Dataset entries
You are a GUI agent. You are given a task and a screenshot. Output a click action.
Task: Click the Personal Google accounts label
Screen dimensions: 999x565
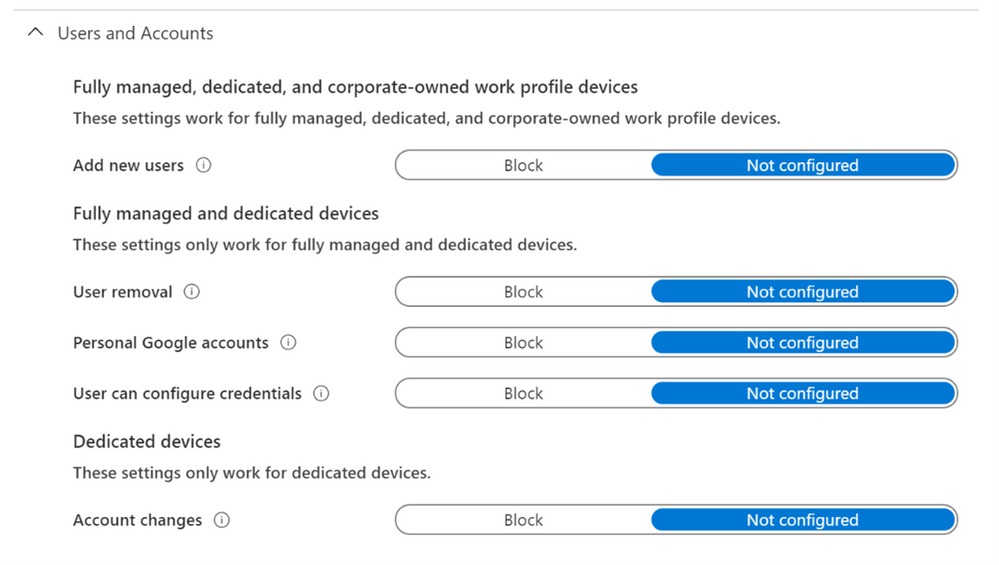point(171,342)
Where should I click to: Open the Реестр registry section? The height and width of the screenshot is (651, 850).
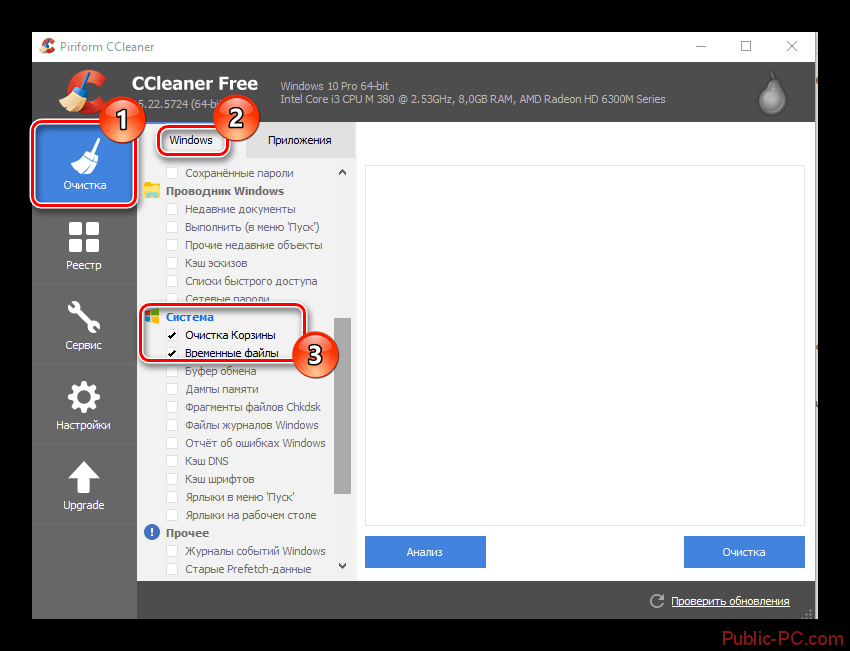pyautogui.click(x=84, y=244)
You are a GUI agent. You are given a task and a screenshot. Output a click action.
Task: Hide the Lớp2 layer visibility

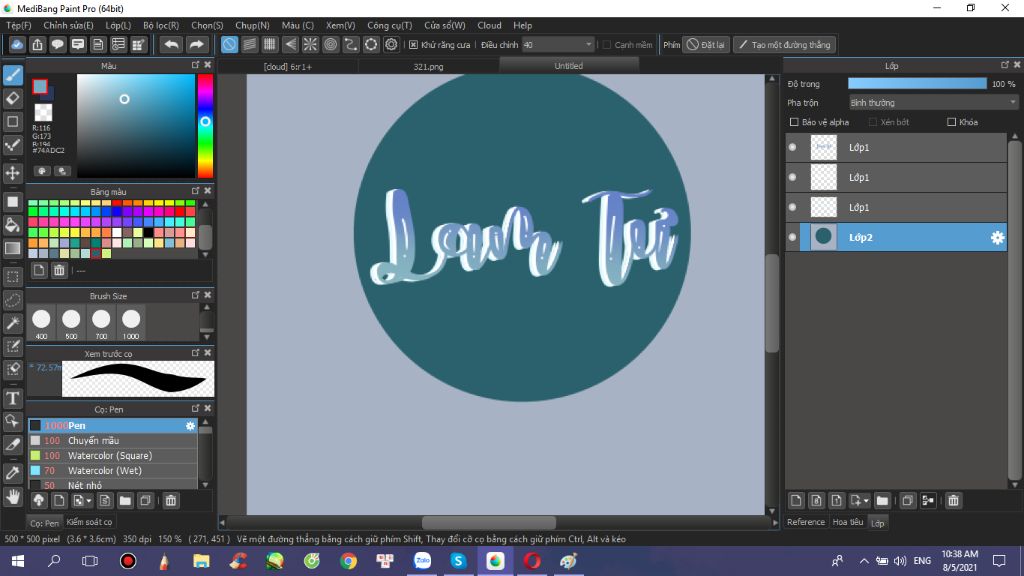pos(793,237)
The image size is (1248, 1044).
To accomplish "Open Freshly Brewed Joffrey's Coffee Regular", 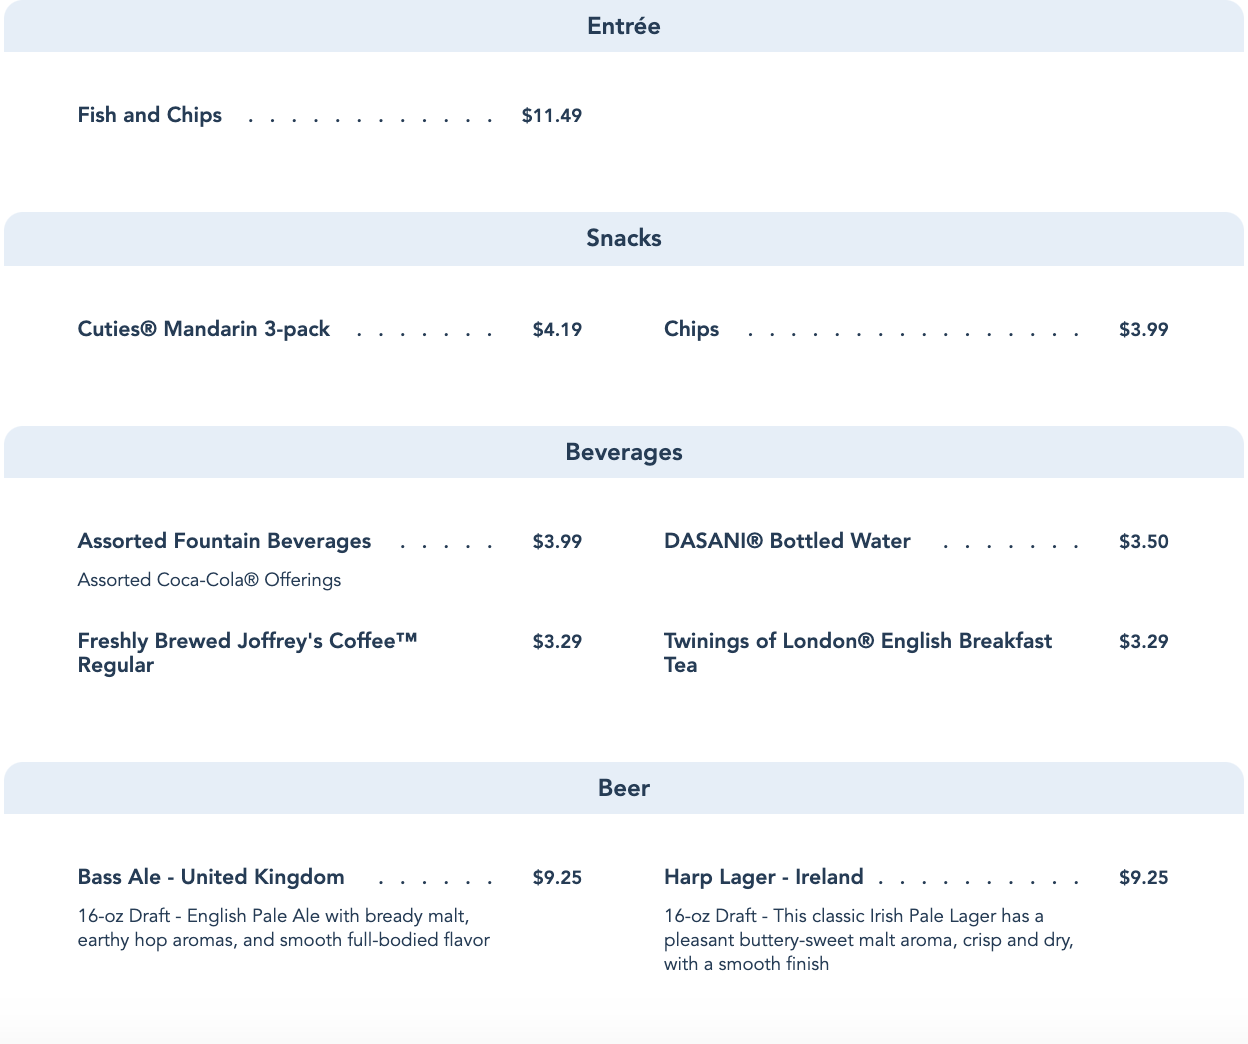I will pyautogui.click(x=247, y=652).
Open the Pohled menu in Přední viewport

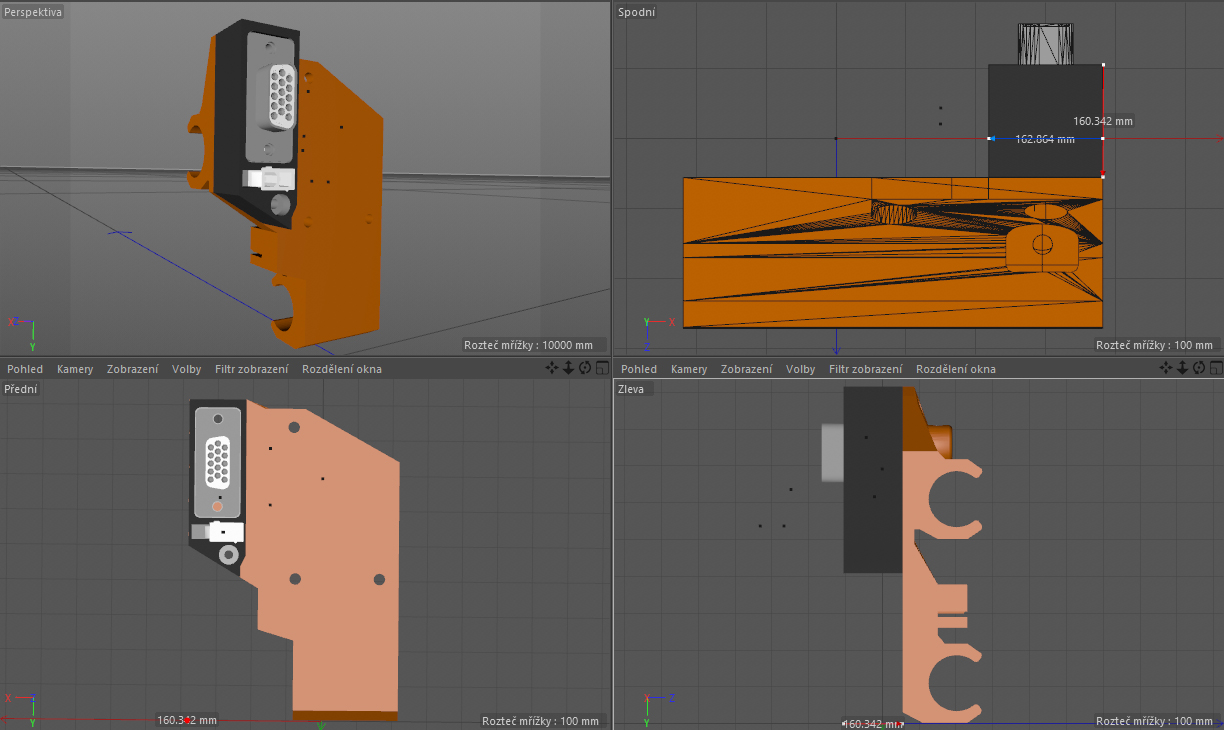(25, 369)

§ Problem description: Take the lines from the start of the entries through the line containing "The image size is (1248, 1044)." and set them down exactly, leaving out every picture.

§ Solution:
You are a GUI agent. You are given a task and a screenshot. Output a click action.
Task: Click the Personal Google accounts label
Screen dimensions: 999x565
point(171,342)
Where should I click to: Open the Реестр registry section? The height and width of the screenshot is (651, 850).
pyautogui.click(x=84, y=244)
You are a GUI agent. You are given a task and a screenshot. Output a click action.
Task: Hide the Lớp2 layer visibility

pos(793,237)
The image size is (1248, 1044).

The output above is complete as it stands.